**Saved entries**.
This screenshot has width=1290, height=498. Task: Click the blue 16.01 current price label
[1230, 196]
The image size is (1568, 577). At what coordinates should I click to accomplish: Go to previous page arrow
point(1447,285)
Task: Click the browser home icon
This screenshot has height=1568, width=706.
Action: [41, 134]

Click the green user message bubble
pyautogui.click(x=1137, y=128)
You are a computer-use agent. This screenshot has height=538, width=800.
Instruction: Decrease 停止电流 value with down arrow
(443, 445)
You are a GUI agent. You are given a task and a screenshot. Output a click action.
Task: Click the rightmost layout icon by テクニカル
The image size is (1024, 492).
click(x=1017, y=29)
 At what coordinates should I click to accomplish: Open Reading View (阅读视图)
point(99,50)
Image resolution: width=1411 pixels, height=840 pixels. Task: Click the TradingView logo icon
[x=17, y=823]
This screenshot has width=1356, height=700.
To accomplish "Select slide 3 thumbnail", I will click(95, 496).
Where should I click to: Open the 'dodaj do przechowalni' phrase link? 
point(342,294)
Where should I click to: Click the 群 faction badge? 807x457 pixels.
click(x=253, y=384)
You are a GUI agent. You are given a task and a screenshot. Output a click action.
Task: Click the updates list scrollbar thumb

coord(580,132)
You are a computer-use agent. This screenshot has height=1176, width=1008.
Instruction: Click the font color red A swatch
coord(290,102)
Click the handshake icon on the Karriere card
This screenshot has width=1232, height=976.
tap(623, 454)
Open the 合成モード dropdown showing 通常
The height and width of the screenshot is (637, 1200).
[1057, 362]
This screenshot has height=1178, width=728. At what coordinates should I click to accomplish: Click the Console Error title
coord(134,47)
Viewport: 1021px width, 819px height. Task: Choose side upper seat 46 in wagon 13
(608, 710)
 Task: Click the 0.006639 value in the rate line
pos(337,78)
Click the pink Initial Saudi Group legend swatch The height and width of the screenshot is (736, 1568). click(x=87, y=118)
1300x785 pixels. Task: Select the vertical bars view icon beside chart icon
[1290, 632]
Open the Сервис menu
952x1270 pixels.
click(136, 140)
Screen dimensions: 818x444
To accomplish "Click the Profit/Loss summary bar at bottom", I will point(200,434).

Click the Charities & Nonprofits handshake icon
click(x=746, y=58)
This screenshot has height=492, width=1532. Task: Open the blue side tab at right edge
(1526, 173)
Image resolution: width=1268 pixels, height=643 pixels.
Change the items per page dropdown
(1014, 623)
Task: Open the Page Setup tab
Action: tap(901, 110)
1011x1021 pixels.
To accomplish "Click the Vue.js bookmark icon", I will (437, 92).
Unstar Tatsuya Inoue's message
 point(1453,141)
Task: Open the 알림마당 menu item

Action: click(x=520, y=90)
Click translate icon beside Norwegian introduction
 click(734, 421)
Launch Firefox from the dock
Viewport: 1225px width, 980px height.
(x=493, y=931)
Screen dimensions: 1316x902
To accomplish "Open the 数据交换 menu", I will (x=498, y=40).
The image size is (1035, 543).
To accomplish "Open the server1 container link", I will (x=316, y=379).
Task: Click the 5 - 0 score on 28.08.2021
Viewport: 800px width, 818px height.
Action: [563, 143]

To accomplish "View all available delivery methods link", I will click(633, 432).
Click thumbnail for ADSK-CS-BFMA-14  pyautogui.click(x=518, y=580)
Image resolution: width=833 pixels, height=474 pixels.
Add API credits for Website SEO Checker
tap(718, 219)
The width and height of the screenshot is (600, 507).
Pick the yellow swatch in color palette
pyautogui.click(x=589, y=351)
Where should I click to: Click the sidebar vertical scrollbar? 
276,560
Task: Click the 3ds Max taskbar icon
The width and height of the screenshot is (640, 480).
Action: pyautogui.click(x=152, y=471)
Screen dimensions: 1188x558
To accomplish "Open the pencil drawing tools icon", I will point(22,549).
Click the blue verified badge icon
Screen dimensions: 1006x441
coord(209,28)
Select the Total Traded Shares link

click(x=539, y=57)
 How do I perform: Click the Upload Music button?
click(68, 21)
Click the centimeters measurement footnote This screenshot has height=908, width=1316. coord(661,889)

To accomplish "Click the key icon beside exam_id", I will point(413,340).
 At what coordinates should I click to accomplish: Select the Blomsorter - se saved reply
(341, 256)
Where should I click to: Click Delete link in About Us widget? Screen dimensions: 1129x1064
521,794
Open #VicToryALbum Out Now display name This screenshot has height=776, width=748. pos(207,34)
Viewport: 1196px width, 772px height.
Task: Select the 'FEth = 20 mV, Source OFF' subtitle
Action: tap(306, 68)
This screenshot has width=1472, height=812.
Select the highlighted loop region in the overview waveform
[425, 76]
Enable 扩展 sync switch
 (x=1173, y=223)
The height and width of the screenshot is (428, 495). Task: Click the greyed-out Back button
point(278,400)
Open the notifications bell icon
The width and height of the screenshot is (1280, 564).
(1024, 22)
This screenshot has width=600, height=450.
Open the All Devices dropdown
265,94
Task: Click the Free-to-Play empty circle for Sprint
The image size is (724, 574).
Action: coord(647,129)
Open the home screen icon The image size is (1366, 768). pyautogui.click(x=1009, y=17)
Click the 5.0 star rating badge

**What to do**.
The records above need to be transcribed in full. Keep every character unchanged.

**Exercise result**.
This screenshot has width=1290, height=498. Task: Click the blue 16.01 current price label
[1230, 196]
The image size is (1568, 577). At what coordinates should I click to accomplish: Go to previous page arrow
point(1447,285)
Task: Click the browser home icon
This screenshot has height=1568, width=706.
Action: [41, 134]

Click the green user message bubble
pyautogui.click(x=1137, y=128)
You are a computer-use agent. This screenshot has height=538, width=800.
Instruction: Decrease 停止电流 value with down arrow
(443, 445)
You are a GUI agent. You are given a task and a screenshot. Output a click action.
Task: Click the rightmost layout icon by テクニカル
The image size is (1024, 492).
click(x=1017, y=29)
 At what coordinates should I click to accomplish: Open Reading View (阅读视图)
point(99,50)
Image resolution: width=1411 pixels, height=840 pixels. Task: Click the TradingView logo icon
[x=17, y=823]
This screenshot has width=1356, height=700.
To accomplish "Select slide 3 thumbnail", I will click(95, 496).
Where should I click to: Open the 'dodaj do przechowalni' phrase link? 
point(342,294)
Where should I click to: Click the 群 faction badge? 807x457 pixels.
click(x=253, y=384)
You are a GUI agent. You are given a task and a screenshot. Output a click action.
Task: Click the updates list scrollbar thumb

coord(580,132)
You are a computer-use agent. This screenshot has height=1176, width=1008.
Instruction: Click the font color red A swatch
coord(290,102)
Click the handshake icon on the Karriere card
This screenshot has width=1232, height=976.
tap(623, 454)
Open the 合成モード dropdown showing 通常
The height and width of the screenshot is (637, 1200).
[1057, 362]
This screenshot has height=1178, width=728. At what coordinates should I click to accomplish: Click the Console Error title
coord(134,47)
Viewport: 1021px width, 819px height. Task: Choose side upper seat 46 in wagon 13
(608, 710)
 Task: Click the 0.006639 value in the rate line
pos(337,78)
Click the pink Initial Saudi Group legend swatch The height and width of the screenshot is (736, 1568). click(x=87, y=118)
1300x785 pixels. Task: Select the vertical bars view icon beside chart icon
[1290, 632]
Open the Сервис menu
952x1270 pixels.
click(136, 140)
Screen dimensions: 818x444
To accomplish "Click the Profit/Loss summary bar at bottom", I will point(200,434).

Click the Charities & Nonprofits handshake icon
click(x=746, y=58)
This screenshot has height=492, width=1532. Task: Open the blue side tab at right edge
(1526, 173)
Image resolution: width=1268 pixels, height=643 pixels.
Change the items per page dropdown
(1014, 623)
Task: Open the Page Setup tab
Action: tap(901, 110)
1011x1021 pixels.
To accomplish "Click the Vue.js bookmark icon", I will (437, 92).
Unstar Tatsuya Inoue's message
 point(1453,141)
Task: Open the 알림마당 menu item

Action: click(x=520, y=90)
Click translate icon beside Norwegian introduction
 click(734, 421)
Launch Firefox from the dock
Viewport: 1225px width, 980px height.
(x=493, y=931)
Screen dimensions: 1316x902
To accomplish "Open the 数据交换 menu", I will (x=498, y=40).
The image size is (1035, 543).
To accomplish "Open the server1 container link", I will (x=316, y=379).
Task: Click the 5 - 0 score on 28.08.2021
Viewport: 800px width, 818px height.
Action: [563, 143]

To accomplish "View all available delivery methods link", I will click(633, 432).
Click thumbnail for ADSK-CS-BFMA-14  pyautogui.click(x=518, y=580)
Image resolution: width=833 pixels, height=474 pixels.
Add API credits for Website SEO Checker
tap(718, 219)
The width and height of the screenshot is (600, 507).
Pick the yellow swatch in color palette
pyautogui.click(x=589, y=351)
Where should I click to: Click the sidebar vertical scrollbar? 
276,560
Task: Click the 3ds Max taskbar icon
The width and height of the screenshot is (640, 480).
Action: pyautogui.click(x=152, y=471)
Screen dimensions: 1188x558
To accomplish "Open the pencil drawing tools icon", I will point(22,549).
Click the blue verified badge icon
Screen dimensions: 1006x441
coord(209,28)
Select the Total Traded Shares link

click(x=539, y=57)
 How do I perform: Click the Upload Music button?
click(68, 21)
Click the centimeters measurement footnote This screenshot has height=908, width=1316. coord(661,889)

To accomplish "Click the key icon beside exam_id", I will point(413,340).
 At what coordinates should I click to accomplish: Select the Blomsorter - se saved reply
(341, 256)
Where should I click to: Click Delete link in About Us widget? Screen dimensions: 1129x1064
521,794
Open #VicToryALbum Out Now display name This screenshot has height=776, width=748. pos(207,34)
Viewport: 1196px width, 772px height.
Task: Select the 'FEth = 20 mV, Source OFF' subtitle
Action: tap(306, 68)
This screenshot has width=1472, height=812.
Select the highlighted loop region in the overview waveform
[425, 76]
Enable 扩展 sync switch
 (x=1173, y=223)
The height and width of the screenshot is (428, 495). Task: Click the greyed-out Back button
point(278,400)
Open the notifications bell icon
The width and height of the screenshot is (1280, 564).
(1024, 22)
This screenshot has width=600, height=450.
Open the All Devices dropdown
265,94
Task: Click the Free-to-Play empty circle for Sprint
The image size is (724, 574).
Action: coord(647,129)
Open the home screen icon The image size is (1366, 768). pyautogui.click(x=1009, y=17)
Click the 5.0 star rating badge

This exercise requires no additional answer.